Entre essas decisões estão o apoio explícito da ala mais dura da direita à taxação imposta pelos Estados Unidos a produtos brasileiros – movimento que foi pintado como ingerência estrangeira e usado por Lula para capitalizar o discurso de defesa da soberania nacional. Aliado a isso, articulações de Eduardo Bolsonaro nos EUA, com pautas de punição contra empresas e autoridades brasileiras, soaram como ato de provocação diplomática que permitiu ao atual presidente alimentar uma narrativa de que é ele o alvo de ataques externos.
Outro exemplo foi a aprovação da PEC da Blindagem, que visava um escudo institucional para parlamentares contra investigações criminais. A proposta provocou uma reação social intensa e repúdio nas redes e em manifestações públicas, o que levou parte da opinião a enxergar Lula como a figura que poderia defender a integridade das instituições e frear o avanço de privilégios. A própria rejeição da PEC na CCJ do Senado foi celebrada por muitos como uma vitória da democracia contra a impunidade.
Nesse contexto, pesquisas recentes confirmam o domínio eleitoral de Lula. Institutos como o Quaest mostram que ele lidera todos os cenários de primeiro e segundo turno. Em um levantamento da Confederação Nacional do Transporte (CNT/MDA), Lula venceria todos os adversários testados hoje. Essa consistência nos dados reforça que o favoritismo não é apenas retórico, mas numérico.

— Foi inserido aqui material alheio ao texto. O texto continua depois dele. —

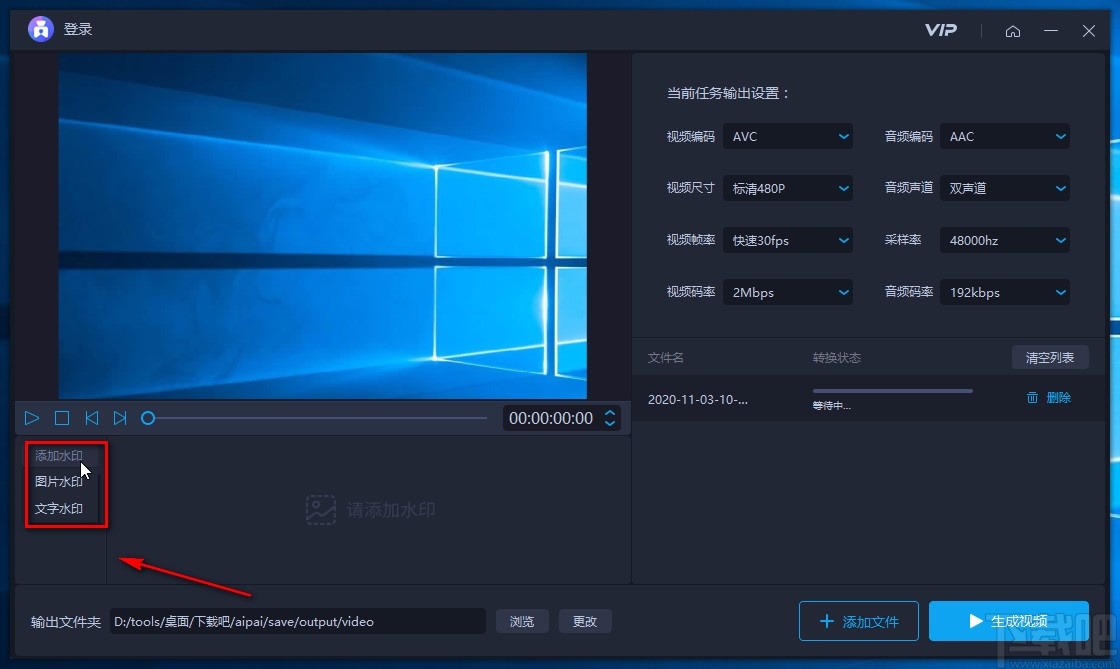Click the app logo beside 登录
Screen dimensions: 1120x669
pos(40,29)
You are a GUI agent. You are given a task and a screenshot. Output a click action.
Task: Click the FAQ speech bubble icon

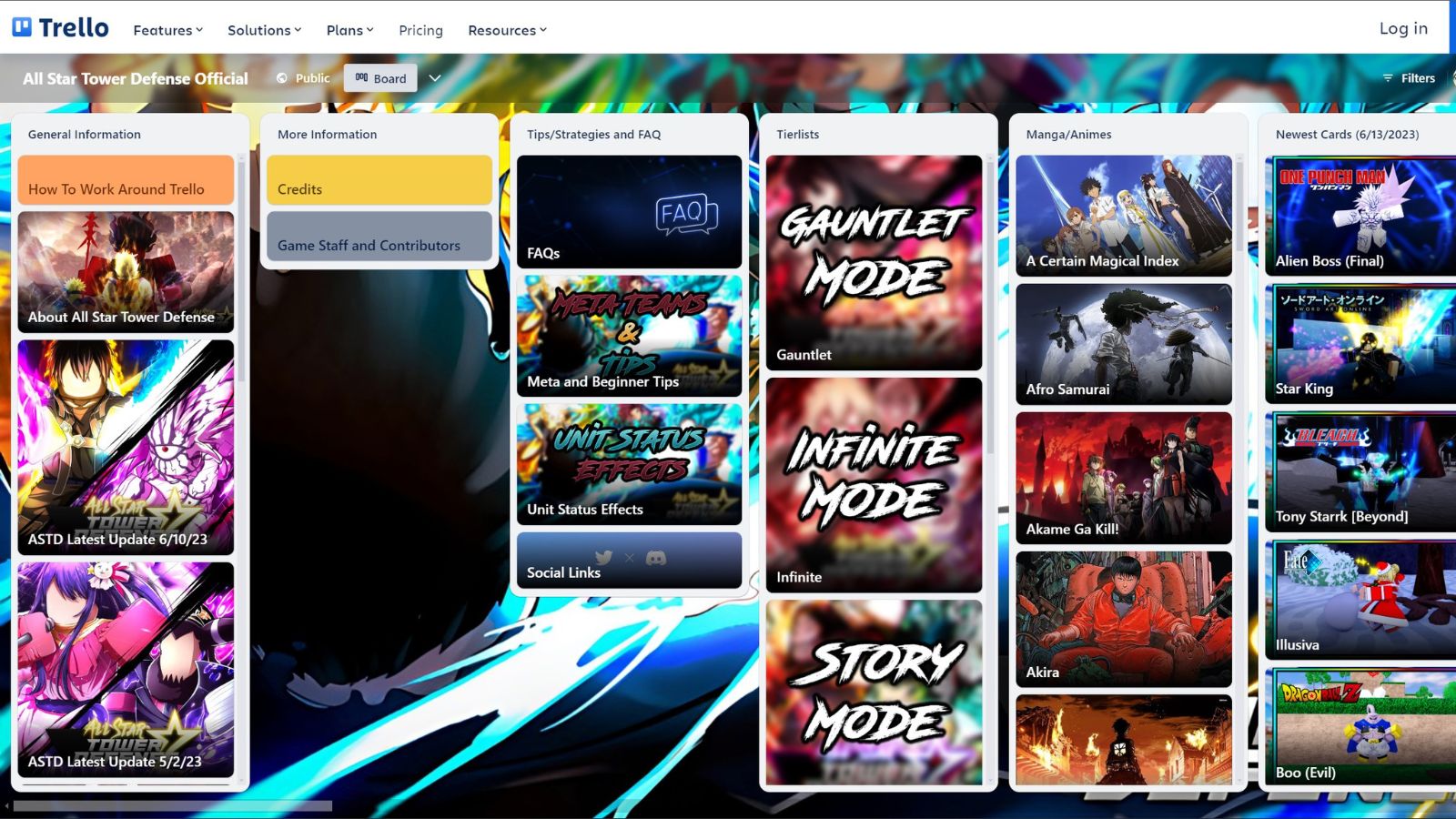coord(686,215)
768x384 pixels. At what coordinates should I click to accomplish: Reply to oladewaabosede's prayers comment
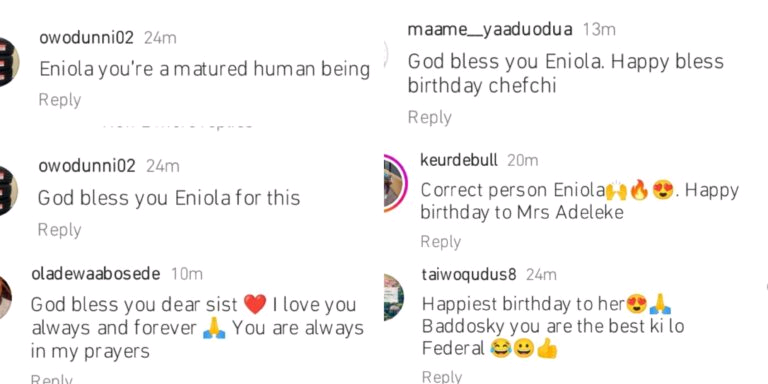click(x=52, y=379)
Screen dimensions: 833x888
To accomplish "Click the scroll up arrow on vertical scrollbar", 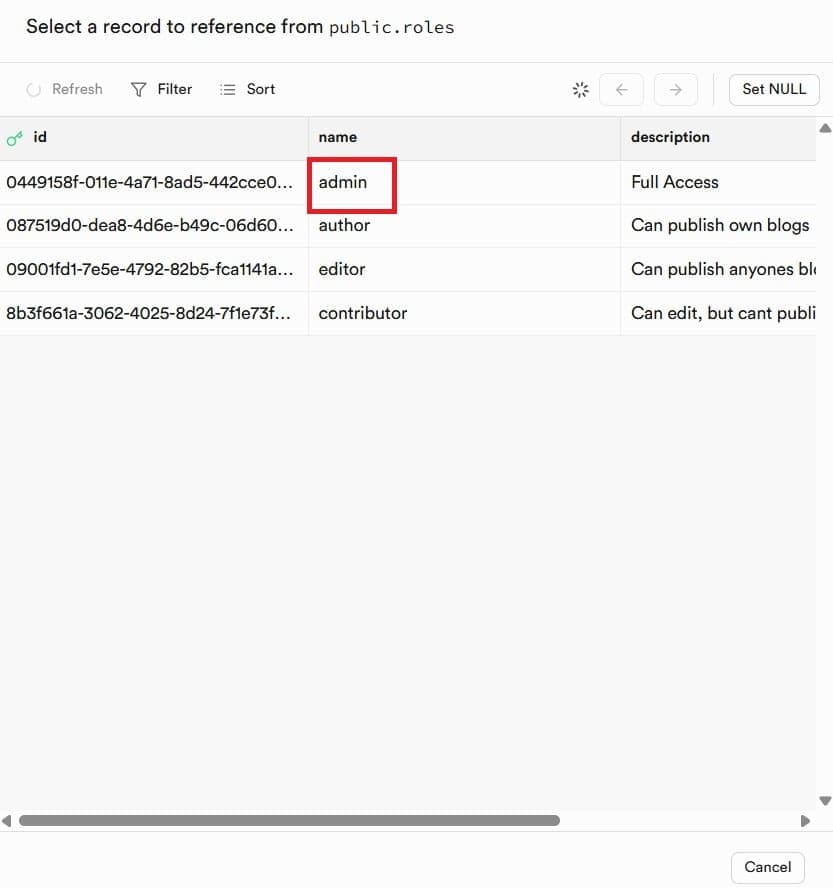I will (825, 128).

Além disso, Lula conseguiu converter promessas de campanha em atos concretos antes do processo eleitoral do ano que vem. A Câmara aprovou por unanimidade um projeto que isenta do Imposto de Renda quem ganha até R$ 5 mil mensais, atendendo direta e simbolicamente a parcela expressiva da população com menor poder aquisitivo. E não há como negar que isso fortalece sua imagem de gestor que não apenas fala, mas entrega resultados.
A soma desses fatores – erros estratégicos da oposição, fortalecimento do discurso nacionalista, repercussão negativa da PEC da Blindagem e execução de políticas com apelo social – reafirma Lula como favorito real em 2026. Ele já domina cenários eleitorais e tem munição narrativa para transformar disputas acirradas em árduas batalhas.
Claro que desafios existem: desgaste político, índices de aprovação flutuantes e críticas persistentes à gestão exigem que Lula mantenha a vigilância e a capacidade de sintonia com a população. Mas, considerando o que se vê até agora, o terreno inclinou-se. E mais do que favorito: Lula caminha como candidato com poder de repetir história.